Last week an editor I like and respect asked for edits to two of my poems to correct for a couple of minor blemishes. In both cases the eventual changes were small, but for one of them it transformed the poem. A few comfortable words got excised and I found some less comfortable ones to replace them. In the process, the tone of the whole thing shifted (for the better). Objectively this is unsurprising, but I still found it odd how a small tweak at the end projected back into the rest of the poem and altered the extant rest-of-it.
By chance I then stumbled across a more profound example of the same thing in Geoffrey Hill’s early poem “In Memory of Jane Fraser”. The poem itself is fabulously unsettling and can be read here.
I’ve been haunted by that last line, “Dead cones upon the alder shook”, for over twenty years. Rummaging around in Vincent Sherry’s The Uncommon Tongue I learned that the original published version had ended “And a few sprinkled leaves unshook” before Hill replaced it with that haunting final line in 1967. As Sherry argues:
More than a correction of the solecism “unshook”, the revision transforms the poem totally. The expectations building through the middle lines of the last stanza are frustrated by the dead cones rather than fulfilled by the freshened leaves.
I’d add that the revision also makes the rest of the poem click into place. Where “And a few sprinkled leaves unshook” is perfectly competent, “Dead cones upon the alder shook” is one of those priceless melodies that can communicate before it is understood.
Some of this can be unpicked technically: the metrical chiasmus of stresses on a monosyllable-disyllable-disyllable-monosyllable causes the rhythm to quicken then slow; the syntax is both straightforward (reading “dead cones upon the alder” as the phrasal subject of “shook”) and distorted (reading “upon the alder” as modifying “shook” rather than “cones”, so that the word order becomes a dislocation of “dead cones shook upon the alder”); the word “shook” itself comes trailing multiple associations; and so on.
But analysis can only explain so much. Ultimately we’re left with one of those rare lines that transmits itself directly to the nervous system with a shudder.
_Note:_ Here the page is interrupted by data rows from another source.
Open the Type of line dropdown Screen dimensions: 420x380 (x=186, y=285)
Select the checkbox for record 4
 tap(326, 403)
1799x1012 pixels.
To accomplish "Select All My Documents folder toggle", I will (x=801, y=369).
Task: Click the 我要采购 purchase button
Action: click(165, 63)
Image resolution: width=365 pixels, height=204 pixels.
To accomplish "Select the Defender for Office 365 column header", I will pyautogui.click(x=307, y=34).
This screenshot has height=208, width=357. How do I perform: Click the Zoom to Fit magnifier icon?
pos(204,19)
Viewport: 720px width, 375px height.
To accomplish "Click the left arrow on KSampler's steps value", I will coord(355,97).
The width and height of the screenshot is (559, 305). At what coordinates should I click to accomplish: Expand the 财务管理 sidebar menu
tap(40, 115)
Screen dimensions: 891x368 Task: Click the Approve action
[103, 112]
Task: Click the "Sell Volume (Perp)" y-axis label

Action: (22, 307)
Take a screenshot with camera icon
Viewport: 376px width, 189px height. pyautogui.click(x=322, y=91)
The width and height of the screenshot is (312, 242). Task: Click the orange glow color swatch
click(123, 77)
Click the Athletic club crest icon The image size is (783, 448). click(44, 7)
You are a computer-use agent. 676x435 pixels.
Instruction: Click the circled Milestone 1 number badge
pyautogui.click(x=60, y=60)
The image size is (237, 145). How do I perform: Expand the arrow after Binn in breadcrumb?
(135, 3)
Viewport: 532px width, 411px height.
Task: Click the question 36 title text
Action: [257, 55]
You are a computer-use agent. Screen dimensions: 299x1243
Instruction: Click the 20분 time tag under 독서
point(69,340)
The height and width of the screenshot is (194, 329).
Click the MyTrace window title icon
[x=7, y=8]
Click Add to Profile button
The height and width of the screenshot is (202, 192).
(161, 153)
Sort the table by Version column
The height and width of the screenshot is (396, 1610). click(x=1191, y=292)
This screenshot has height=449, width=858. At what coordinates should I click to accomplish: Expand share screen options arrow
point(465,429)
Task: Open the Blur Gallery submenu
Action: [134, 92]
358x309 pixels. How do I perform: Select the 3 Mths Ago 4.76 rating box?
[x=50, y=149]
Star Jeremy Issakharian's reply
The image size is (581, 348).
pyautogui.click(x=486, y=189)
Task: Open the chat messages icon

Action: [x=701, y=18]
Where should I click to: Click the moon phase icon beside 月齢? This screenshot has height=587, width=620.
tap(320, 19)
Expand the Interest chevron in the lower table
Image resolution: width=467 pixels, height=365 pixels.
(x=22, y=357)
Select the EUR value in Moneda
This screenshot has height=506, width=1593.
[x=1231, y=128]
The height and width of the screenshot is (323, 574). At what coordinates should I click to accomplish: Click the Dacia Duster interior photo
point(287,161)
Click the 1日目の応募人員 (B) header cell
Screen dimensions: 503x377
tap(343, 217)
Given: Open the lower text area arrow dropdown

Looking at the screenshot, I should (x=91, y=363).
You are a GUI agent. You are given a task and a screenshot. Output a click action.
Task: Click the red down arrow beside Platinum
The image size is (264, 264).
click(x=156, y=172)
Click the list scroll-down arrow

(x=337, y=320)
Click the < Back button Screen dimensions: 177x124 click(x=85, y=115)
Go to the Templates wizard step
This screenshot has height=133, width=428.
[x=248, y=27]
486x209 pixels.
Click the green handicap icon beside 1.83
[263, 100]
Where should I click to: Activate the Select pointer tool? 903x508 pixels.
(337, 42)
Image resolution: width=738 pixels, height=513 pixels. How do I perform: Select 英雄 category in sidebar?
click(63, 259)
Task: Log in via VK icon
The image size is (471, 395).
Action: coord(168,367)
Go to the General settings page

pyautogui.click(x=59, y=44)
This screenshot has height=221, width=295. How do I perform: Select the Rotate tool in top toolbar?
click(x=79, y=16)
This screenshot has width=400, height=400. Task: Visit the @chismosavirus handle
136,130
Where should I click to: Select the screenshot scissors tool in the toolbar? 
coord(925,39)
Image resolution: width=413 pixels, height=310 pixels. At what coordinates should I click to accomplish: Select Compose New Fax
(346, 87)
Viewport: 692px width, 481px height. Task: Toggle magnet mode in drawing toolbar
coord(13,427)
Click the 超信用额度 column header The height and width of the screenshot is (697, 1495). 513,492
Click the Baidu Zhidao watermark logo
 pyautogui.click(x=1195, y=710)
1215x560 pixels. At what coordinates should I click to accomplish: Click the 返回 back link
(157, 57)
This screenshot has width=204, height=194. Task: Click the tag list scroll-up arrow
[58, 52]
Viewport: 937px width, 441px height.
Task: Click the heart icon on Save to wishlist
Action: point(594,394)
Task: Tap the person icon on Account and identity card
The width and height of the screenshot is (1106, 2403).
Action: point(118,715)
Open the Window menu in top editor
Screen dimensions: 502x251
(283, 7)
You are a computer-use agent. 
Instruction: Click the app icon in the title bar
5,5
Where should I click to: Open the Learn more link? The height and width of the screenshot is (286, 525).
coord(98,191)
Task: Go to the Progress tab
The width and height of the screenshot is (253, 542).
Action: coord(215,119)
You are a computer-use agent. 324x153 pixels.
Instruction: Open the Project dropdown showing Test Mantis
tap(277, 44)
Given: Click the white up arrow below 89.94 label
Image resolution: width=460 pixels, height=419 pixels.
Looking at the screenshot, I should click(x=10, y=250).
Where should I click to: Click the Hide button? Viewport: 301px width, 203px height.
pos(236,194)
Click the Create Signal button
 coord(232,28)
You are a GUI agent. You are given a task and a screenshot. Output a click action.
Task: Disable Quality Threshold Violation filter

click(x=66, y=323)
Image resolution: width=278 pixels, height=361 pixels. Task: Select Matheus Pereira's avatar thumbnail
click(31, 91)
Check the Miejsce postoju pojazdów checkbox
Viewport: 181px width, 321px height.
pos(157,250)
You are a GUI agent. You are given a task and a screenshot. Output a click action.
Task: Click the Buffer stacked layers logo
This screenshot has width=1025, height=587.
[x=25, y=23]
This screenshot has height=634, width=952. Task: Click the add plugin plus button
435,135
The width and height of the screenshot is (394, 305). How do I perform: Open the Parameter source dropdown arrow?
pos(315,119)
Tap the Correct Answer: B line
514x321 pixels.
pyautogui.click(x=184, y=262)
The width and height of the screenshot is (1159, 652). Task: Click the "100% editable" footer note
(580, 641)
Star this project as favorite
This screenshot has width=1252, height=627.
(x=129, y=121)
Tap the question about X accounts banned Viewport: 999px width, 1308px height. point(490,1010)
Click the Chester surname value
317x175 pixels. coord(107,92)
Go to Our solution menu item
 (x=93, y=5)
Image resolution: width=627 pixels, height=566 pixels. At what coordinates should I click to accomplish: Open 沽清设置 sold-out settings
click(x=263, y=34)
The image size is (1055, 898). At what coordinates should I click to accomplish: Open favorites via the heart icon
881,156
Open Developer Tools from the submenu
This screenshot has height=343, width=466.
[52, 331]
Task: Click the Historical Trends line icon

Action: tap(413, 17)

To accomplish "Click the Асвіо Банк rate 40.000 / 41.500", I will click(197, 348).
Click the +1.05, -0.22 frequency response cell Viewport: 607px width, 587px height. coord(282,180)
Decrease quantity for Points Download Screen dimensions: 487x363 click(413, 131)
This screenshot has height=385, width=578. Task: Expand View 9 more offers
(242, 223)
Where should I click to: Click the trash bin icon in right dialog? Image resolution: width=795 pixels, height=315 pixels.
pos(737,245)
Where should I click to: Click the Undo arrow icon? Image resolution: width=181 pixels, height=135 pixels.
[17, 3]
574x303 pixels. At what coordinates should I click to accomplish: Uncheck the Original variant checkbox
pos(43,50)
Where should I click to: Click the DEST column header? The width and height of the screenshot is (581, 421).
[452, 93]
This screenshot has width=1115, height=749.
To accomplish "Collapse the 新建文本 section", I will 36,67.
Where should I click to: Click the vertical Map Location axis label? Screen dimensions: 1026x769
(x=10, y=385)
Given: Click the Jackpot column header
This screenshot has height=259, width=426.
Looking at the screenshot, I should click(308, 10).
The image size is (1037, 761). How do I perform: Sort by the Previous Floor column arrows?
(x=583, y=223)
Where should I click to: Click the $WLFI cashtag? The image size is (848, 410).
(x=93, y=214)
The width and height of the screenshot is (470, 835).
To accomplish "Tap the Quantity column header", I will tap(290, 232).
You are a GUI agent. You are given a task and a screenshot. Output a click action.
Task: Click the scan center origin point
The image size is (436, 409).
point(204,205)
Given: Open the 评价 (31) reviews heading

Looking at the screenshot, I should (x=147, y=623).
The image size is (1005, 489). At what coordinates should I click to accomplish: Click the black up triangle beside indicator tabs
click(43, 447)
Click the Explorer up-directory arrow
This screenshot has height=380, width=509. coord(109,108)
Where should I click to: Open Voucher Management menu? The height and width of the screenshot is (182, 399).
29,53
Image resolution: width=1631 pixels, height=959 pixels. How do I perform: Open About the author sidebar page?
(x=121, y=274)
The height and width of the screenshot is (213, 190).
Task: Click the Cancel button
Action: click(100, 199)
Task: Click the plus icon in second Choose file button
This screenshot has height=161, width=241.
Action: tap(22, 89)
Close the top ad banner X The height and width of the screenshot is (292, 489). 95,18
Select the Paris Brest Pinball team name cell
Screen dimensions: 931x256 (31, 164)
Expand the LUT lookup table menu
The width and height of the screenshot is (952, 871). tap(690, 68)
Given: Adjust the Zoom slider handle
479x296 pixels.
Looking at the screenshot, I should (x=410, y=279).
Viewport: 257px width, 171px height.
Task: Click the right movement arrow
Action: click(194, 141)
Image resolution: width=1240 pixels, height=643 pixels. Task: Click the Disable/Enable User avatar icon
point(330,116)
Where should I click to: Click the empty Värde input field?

I agree with Sherry that the line projects itself back and modifies the earlier parts of the poem, but for me this tugs in two directions: yes, the dead cones frustrate the quickening expectations of the brook and the “sun’s hair”, but equally they affirm it by reminding us that spring only has meaning in relation to winter (and, by extension, life only in relation to death) – precisely none of which need intrude on our conscious reading of the poem.
Six words out, six words in: the poem changed entirely.